La bande de copains de Jean-Christophe semble quant à elle douée de vie grâce à la magie sans limite des effets spéciaux, même si le design de l'ourson, au premier abord, peut décontenancer. Mais l'aspect vieille peluche essorée de la bande séduit malgré tout, se démarquant des couleurs vives qui ont bercé notre jeunesse, tout en sous-tendant tant la mélancolie de l'amitié contrariée que l'absurdité d'un monde que Winnie, des plus candides et innocents, ne comprend pas.


Oui, Jean-Christophe & Winnie ne sera pas le film de l'année, ni même du mois, car la morale un rien naïve dénouera le récit.

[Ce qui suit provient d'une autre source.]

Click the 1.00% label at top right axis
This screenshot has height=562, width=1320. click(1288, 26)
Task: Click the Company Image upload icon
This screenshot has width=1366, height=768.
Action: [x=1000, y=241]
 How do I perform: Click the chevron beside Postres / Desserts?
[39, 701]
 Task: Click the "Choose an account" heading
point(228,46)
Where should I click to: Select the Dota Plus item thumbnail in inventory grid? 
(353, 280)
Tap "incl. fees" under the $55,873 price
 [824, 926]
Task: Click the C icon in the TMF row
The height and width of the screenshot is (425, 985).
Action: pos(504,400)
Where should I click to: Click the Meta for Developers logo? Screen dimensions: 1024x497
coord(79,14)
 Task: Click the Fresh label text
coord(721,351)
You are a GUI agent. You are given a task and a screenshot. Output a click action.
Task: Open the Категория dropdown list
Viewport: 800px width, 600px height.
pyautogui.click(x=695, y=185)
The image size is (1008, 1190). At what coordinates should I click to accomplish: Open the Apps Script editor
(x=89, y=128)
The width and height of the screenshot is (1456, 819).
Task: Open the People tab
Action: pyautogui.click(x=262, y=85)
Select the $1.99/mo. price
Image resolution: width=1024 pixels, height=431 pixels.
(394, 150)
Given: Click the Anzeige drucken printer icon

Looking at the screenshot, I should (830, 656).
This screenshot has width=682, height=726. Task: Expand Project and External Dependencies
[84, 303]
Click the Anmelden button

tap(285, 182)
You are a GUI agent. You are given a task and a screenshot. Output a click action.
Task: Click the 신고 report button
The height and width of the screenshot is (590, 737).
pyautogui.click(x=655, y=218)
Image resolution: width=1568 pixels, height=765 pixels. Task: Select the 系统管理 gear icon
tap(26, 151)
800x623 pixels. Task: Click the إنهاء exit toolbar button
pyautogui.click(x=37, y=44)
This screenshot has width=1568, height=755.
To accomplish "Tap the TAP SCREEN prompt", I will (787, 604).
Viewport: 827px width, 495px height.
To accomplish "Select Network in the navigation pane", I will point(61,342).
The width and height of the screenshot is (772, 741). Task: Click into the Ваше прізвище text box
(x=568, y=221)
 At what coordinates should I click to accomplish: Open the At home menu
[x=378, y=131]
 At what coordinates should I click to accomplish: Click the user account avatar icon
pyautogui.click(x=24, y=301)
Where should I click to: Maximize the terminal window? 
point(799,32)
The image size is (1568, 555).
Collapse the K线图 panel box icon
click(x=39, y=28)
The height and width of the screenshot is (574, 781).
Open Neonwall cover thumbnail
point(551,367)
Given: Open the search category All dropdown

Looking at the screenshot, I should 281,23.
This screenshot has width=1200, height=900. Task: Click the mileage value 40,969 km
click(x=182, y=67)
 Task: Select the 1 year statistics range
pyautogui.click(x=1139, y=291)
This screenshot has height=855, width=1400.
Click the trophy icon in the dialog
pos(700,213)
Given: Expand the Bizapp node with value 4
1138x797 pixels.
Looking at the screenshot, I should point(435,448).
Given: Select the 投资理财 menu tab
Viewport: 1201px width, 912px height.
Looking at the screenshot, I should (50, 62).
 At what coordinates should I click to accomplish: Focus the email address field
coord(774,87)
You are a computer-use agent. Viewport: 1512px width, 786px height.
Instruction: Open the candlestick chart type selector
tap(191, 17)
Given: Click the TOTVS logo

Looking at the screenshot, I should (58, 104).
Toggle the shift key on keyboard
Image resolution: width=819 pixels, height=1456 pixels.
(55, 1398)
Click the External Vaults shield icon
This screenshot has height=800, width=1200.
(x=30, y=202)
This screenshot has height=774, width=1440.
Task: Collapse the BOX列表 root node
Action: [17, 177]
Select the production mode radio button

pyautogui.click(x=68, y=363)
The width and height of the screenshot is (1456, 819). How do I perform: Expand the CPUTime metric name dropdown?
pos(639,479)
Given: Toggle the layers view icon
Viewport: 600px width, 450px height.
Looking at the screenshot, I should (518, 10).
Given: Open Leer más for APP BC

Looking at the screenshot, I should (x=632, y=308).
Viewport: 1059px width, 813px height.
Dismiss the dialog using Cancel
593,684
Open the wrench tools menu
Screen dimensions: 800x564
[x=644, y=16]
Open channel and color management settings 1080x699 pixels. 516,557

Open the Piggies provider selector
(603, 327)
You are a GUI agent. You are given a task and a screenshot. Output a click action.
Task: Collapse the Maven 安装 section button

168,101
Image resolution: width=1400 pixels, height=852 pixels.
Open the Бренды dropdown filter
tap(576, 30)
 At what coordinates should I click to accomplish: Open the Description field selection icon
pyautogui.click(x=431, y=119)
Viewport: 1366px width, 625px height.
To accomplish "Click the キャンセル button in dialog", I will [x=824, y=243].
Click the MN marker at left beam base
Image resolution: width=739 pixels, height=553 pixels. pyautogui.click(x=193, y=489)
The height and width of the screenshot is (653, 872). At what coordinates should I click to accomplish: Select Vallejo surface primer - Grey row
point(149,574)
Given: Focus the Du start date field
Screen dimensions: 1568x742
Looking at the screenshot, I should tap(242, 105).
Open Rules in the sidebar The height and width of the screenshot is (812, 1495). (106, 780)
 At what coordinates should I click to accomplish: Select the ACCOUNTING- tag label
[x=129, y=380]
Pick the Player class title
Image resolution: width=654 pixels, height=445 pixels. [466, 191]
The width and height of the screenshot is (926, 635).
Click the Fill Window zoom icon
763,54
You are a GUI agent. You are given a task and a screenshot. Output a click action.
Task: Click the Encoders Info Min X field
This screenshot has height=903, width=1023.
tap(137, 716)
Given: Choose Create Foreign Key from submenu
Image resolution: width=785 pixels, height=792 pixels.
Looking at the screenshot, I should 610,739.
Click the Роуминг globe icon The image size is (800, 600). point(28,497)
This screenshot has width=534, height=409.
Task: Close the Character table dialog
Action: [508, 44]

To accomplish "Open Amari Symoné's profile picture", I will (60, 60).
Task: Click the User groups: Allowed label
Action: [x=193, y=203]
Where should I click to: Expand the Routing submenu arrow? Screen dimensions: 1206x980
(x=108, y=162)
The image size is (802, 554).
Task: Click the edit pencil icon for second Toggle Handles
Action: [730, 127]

Car la critique du capitalisme n'est que superficielle et la famille la valeur fondamentale. Mais tout cela n'arrivera à dissiper la bonne impression générale dont est irrigué Jean-Christophe & Winnie. Il n'y a qu'à voir les grands yeux noirs et tristes de l'ourson, ou encore ce moment de retrouvailles et de réconciliation entre ces deux là : les souvenirs de l'enfance ont beau être les plus doux et les plus beaux, mais la mélancolie est aussi là. Parce que cette enfance, à jamais, s'est enfuie.


Behind_the_Mask, du miel dans les oreilles.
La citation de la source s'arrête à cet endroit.